Work order:
Please repeat, exactly and with nothing extra, the line containing "Click the Delivery label" and every line after it up to the end of the material.

Data excerpts:
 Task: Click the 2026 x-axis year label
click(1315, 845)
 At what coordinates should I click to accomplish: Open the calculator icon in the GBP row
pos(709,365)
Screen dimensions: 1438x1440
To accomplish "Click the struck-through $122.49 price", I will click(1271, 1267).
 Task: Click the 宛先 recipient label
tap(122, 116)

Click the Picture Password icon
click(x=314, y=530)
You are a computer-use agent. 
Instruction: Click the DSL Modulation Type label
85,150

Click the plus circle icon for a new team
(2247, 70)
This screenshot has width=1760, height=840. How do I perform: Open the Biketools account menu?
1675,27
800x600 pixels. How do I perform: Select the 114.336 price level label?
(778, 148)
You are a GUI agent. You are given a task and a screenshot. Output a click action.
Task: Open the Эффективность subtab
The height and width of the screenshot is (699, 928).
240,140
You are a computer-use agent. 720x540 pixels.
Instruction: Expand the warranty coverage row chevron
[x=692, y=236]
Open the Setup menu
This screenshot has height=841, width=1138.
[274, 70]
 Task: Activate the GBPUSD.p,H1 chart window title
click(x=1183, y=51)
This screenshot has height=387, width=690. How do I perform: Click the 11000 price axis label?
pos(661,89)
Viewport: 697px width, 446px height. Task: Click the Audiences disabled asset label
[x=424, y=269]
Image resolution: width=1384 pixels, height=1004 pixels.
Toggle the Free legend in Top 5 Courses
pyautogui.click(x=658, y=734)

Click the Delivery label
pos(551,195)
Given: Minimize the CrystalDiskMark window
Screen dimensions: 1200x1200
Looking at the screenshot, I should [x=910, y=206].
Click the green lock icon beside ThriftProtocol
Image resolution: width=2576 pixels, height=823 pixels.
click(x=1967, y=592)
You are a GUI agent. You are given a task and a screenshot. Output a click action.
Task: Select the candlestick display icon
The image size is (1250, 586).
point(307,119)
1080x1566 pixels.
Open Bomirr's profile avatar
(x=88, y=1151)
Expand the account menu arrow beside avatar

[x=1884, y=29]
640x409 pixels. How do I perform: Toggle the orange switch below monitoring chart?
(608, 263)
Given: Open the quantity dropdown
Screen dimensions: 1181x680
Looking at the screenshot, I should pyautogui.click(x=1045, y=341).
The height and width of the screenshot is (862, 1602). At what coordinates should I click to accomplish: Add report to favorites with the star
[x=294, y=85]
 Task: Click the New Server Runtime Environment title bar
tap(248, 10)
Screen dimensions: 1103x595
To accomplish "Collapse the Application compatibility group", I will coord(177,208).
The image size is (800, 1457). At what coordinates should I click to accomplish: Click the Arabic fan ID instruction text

Written answer:
Click the Delivery label
pos(551,195)
Given: Minimize the CrystalDiskMark window
Screen dimensions: 1200x1200
Looking at the screenshot, I should [x=910, y=206].
Click the green lock icon beside ThriftProtocol
Image resolution: width=2576 pixels, height=823 pixels.
click(x=1967, y=592)
You are a GUI agent. You are given a task and a screenshot. Output a click action.
Task: Select the candlestick display icon
The image size is (1250, 586).
point(307,119)
1080x1566 pixels.
Open Bomirr's profile avatar
(x=88, y=1151)
Expand the account menu arrow beside avatar

[x=1884, y=29]
640x409 pixels. How do I perform: Toggle the orange switch below monitoring chart?
(608, 263)
Given: Open the quantity dropdown
Screen dimensions: 1181x680
Looking at the screenshot, I should pyautogui.click(x=1045, y=341).
The height and width of the screenshot is (862, 1602). At what coordinates should I click to accomplish: Add report to favorites with the star
[x=294, y=85]
 Task: Click the New Server Runtime Environment title bar
tap(248, 10)
Screen dimensions: 1103x595
To accomplish "Collapse the Application compatibility group", I will coord(177,208).
The image size is (800, 1457). At what coordinates should I click to accomplish: Click the Arabic fan ID instruction text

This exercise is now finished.